Milling and turning

There are three main methods of shaping metal by a machine in a commercial setting:

A close-up image of a computer numerical controlled (CNC) lathe machine in a workshop.
CNC lathe

Metal can be turned in a lathe, which can be hand operated or controlled via a computer on a computer numerical controlled (CNC) lathe. A lathe spins the work at high speed as a cutting tool is introduced to the metal to produce round and cylindrical shapes. Round pieces of metal are held in a lathe using a three-jaw chuck, and metal that is not round is held by a four-jaw chuck.

A three-jaw chuck, used for holding cylindrical material, alongside a four-jaw chuck, used for cubes and cuboids.

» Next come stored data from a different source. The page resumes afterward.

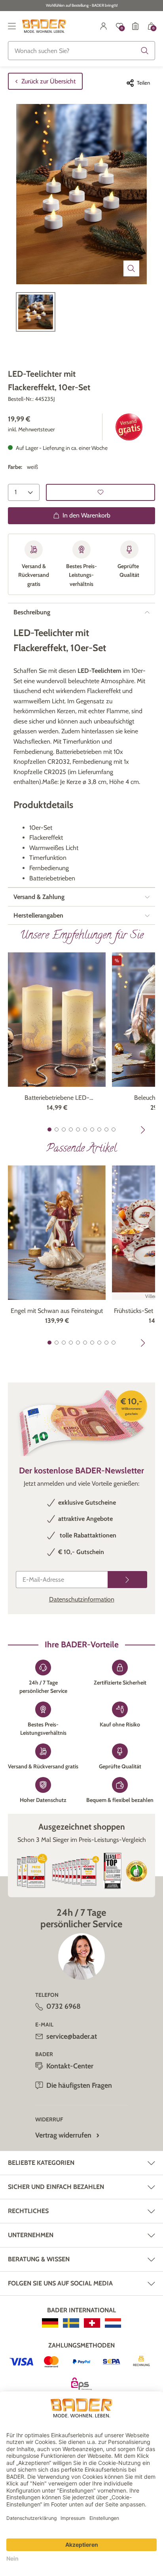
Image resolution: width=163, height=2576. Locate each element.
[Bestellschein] (135, 26)
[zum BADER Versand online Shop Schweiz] (92, 2323)
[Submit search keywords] (145, 50)
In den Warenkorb (86, 515)
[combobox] (81, 50)
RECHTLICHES (28, 2211)
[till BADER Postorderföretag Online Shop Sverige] (71, 2323)
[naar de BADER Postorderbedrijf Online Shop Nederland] (113, 2323)
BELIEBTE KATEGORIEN (41, 2162)
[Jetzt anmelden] (127, 1579)
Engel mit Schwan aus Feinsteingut (57, 1310)
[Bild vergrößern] (131, 268)
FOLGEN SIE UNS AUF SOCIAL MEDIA (60, 2283)
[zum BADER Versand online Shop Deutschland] (50, 2323)
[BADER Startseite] (44, 26)
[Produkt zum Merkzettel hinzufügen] (100, 492)
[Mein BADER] (104, 26)
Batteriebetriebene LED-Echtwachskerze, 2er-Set (57, 1098)
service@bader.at (71, 2036)
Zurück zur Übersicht (48, 81)
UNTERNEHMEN (30, 2235)
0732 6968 (63, 2006)
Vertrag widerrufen (63, 2135)
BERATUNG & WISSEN (39, 2259)
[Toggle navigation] (12, 26)
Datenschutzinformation (81, 1599)
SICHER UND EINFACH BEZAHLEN (56, 2187)
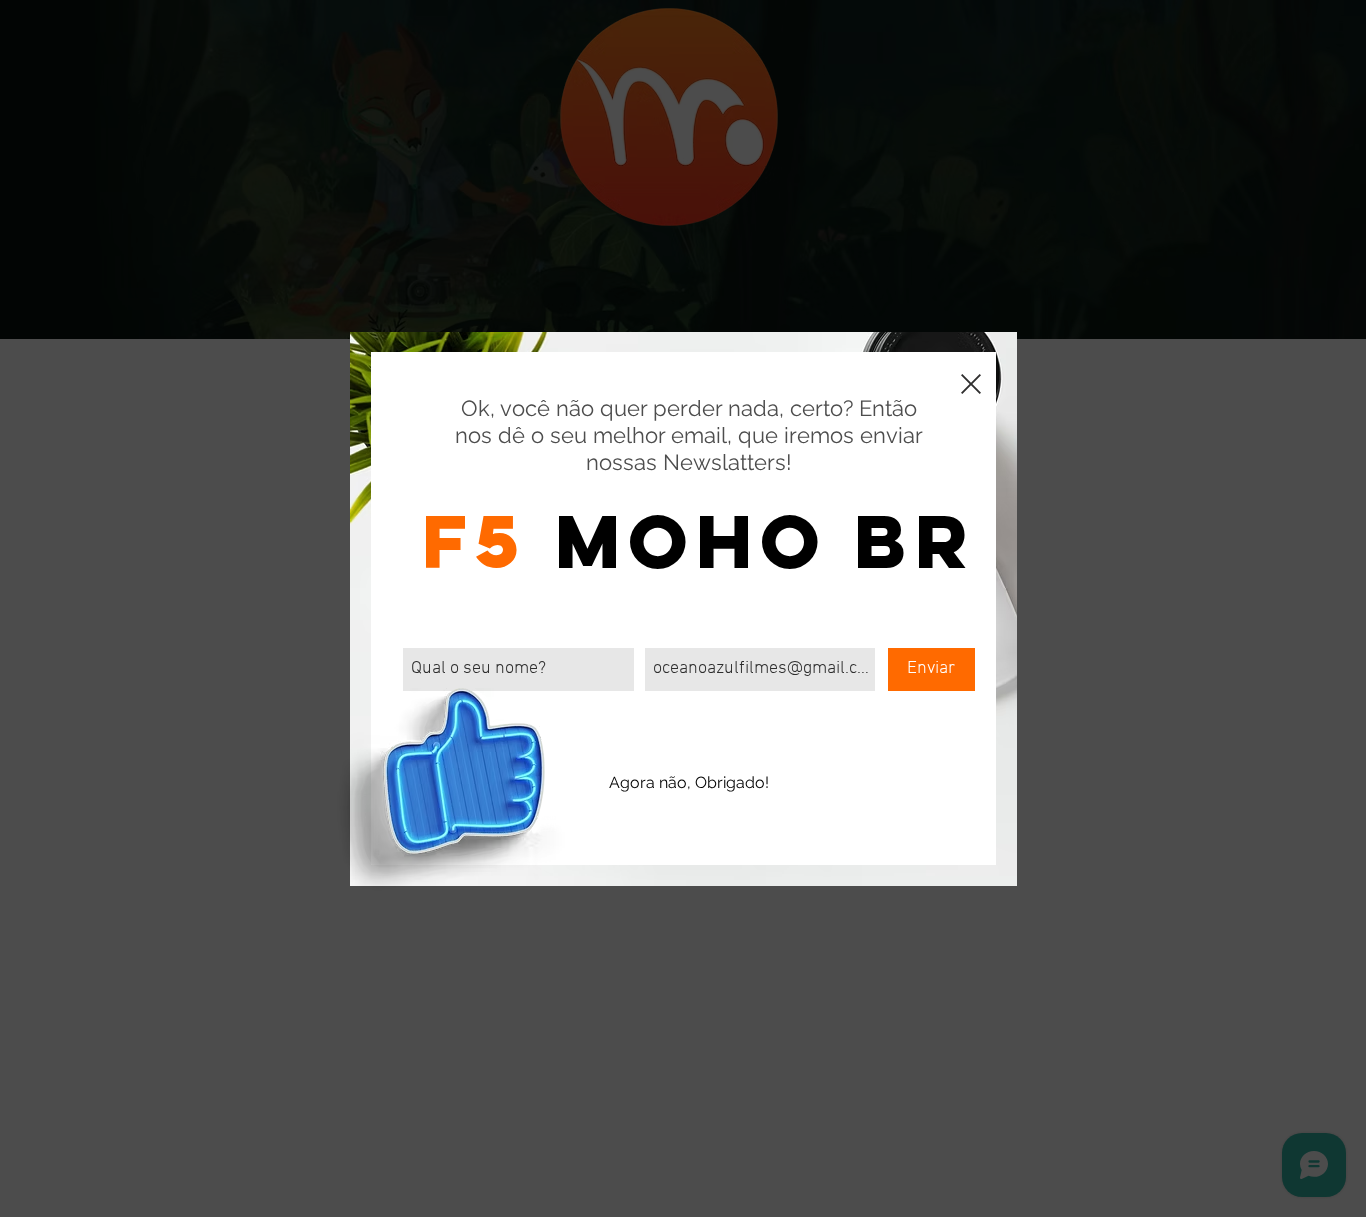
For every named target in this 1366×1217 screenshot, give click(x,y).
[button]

Metal can be shaped using a milling machine - a very versatile tool for smoothing a surface or edge and for cutting grooves and profiles. Milling machines can work either horizontally (horizontal milling machine) or vertically (vertical milling machine) - both machines perform the same tasks; the main difference is the direction the cutting tool is held.

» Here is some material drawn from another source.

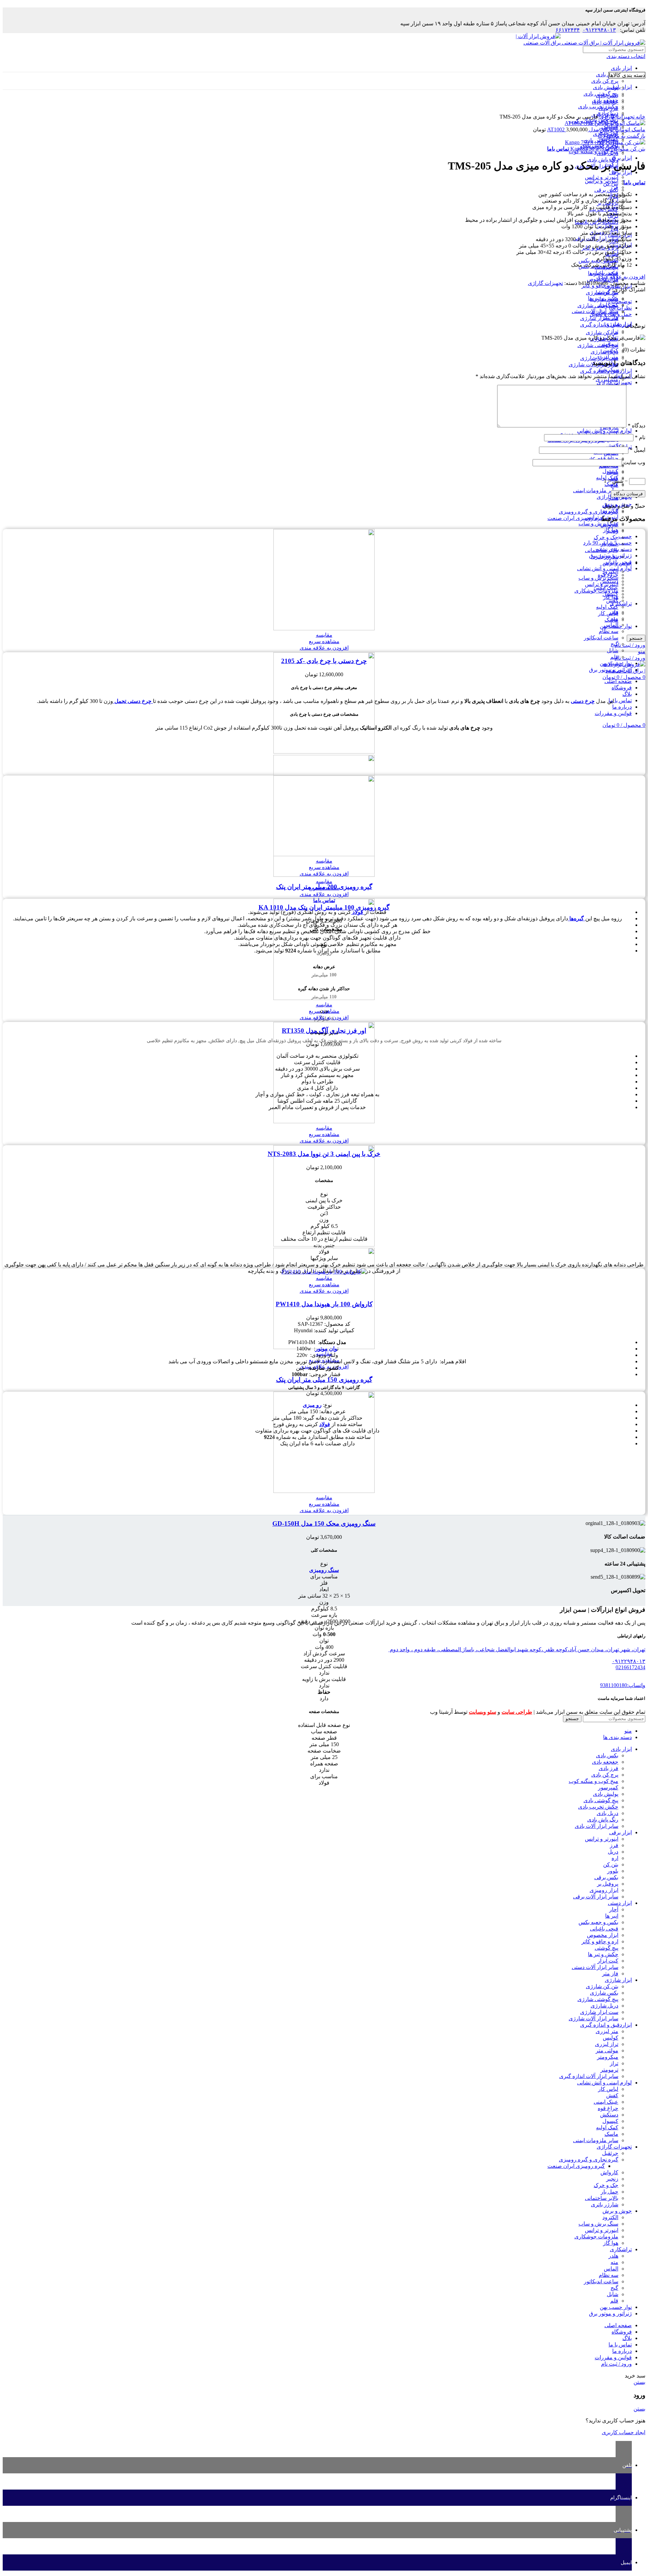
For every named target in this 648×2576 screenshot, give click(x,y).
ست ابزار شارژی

A close-up blurred out image of a computer numerical controlled (CNC) milling machine cutting metal.

If a part is too complex to shape by hand or on a milling machine, it can be cast by melting metal and then pouring it into a mould. It is possible to cast pewter quite easily. The melting point is low, around 200°C, and moulds can be made from laser-cut or hand-shaped medium-density fibreboard (MDF).

Sandcasting can be used to cast larger and more complex shapes as it uses a two-part mould:

  1. a former is made, usually by hand, and is placed in the ‘green’ sand, which is packed tightly around the former before it is removed
  2. this is repeated on the other part of the mould
  3. two holes are made in the sand, one for the molten metal to be poured into (the runner) and one for the metal to come up and out the other side (the riser)
  4. once they are both ready, parting powder is applied to the sand and the two moulds are placed together, one on top of the other
  5. the molten metal, often aluminium in schools, is poured into the runner until it comes up to the riser when the cavity in the sand is full of metal
The sand casting process, showing sand compressed around a former to create one half of a mould and around a runner and riser for the other. These are joined and molten metal is added.